Give back exactly the stretch of data below from the line holding "You are a computer-use" through the line holding "Instruction: Go to the Enterprise page", both ends included, and leave the remaining lines out.

RECORDS FOR THIS TASK below:

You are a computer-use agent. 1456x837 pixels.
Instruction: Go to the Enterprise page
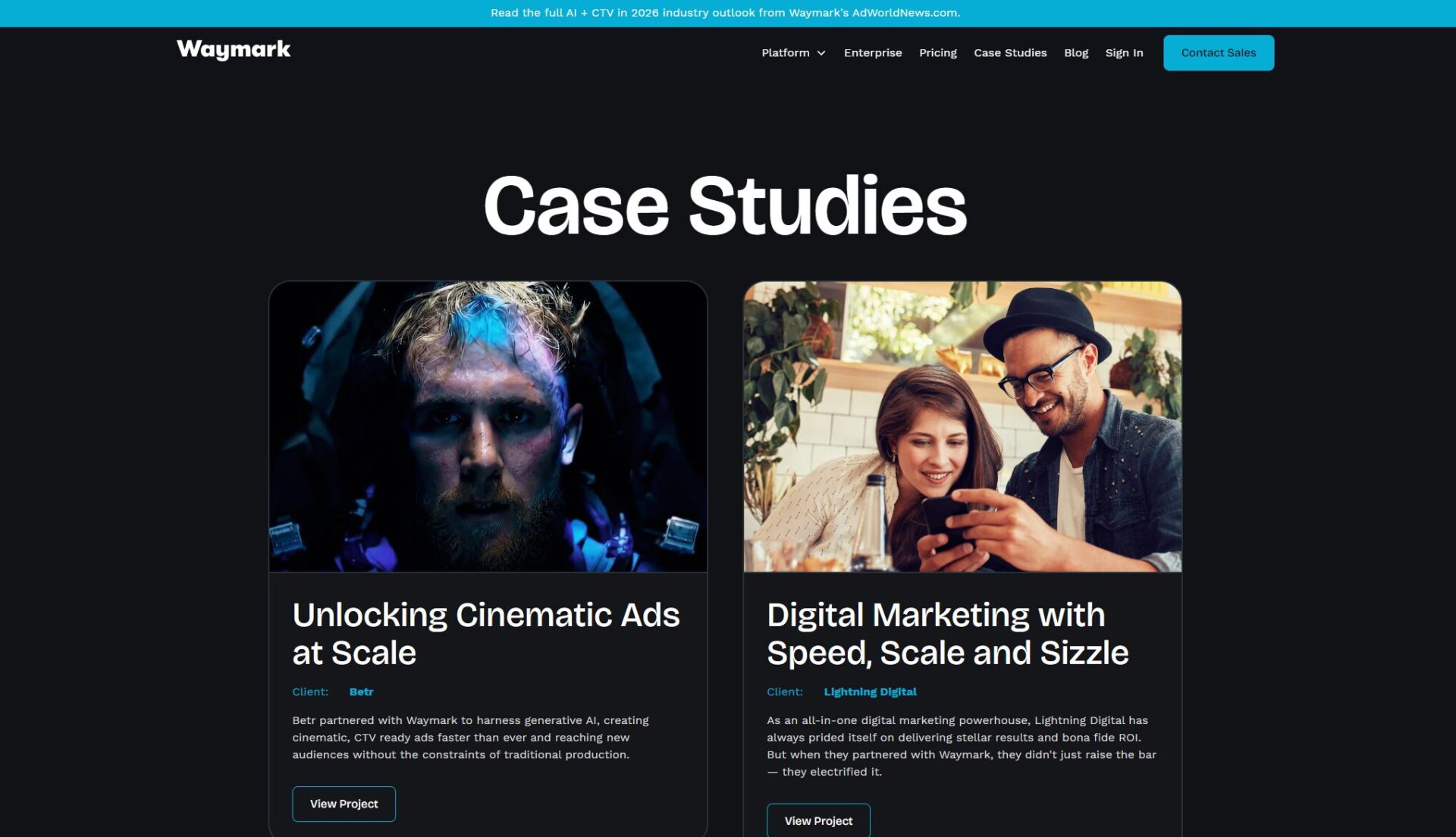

End of RECORDS FOR THIS TASK.
RECORDS FOR THIS TASK below:

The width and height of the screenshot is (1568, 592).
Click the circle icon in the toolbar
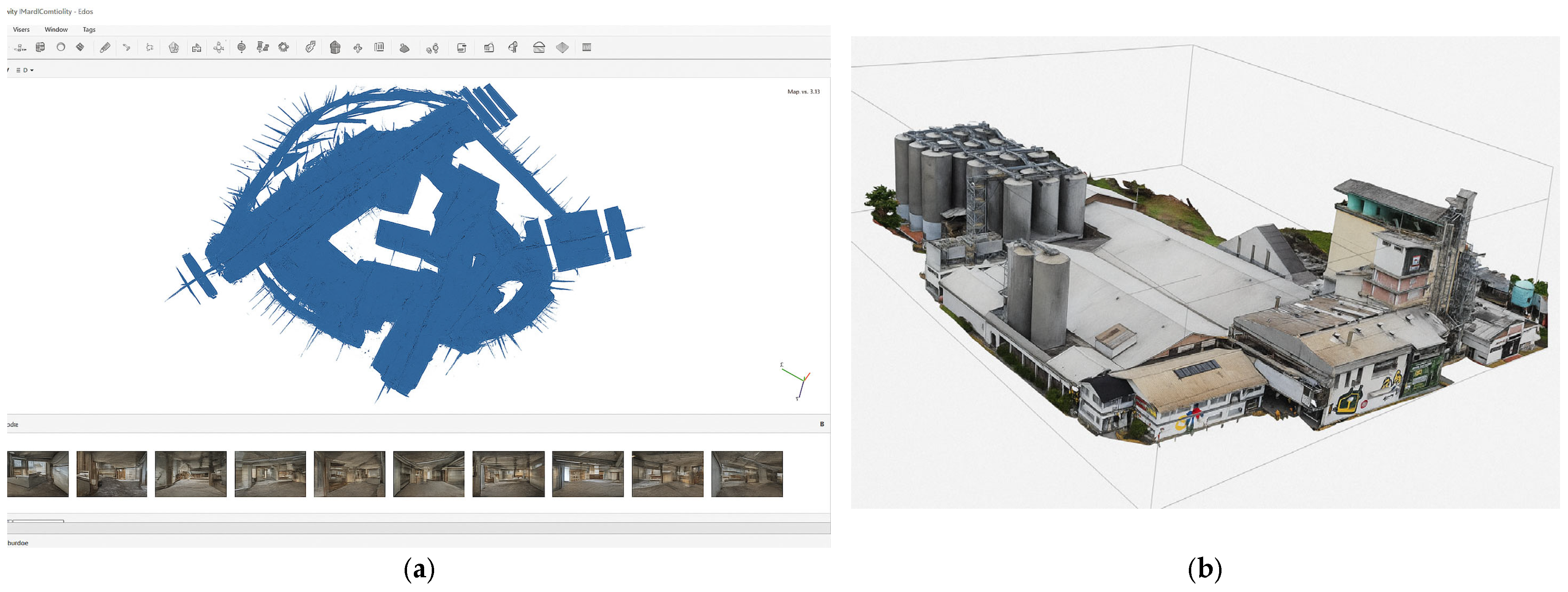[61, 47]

End of RECORDS FOR THIS TASK.

:: SOLVED PROBLEM ::
You are a computer-use agent. 1456x837 pixels.
Instruction: Go to the Enterprise page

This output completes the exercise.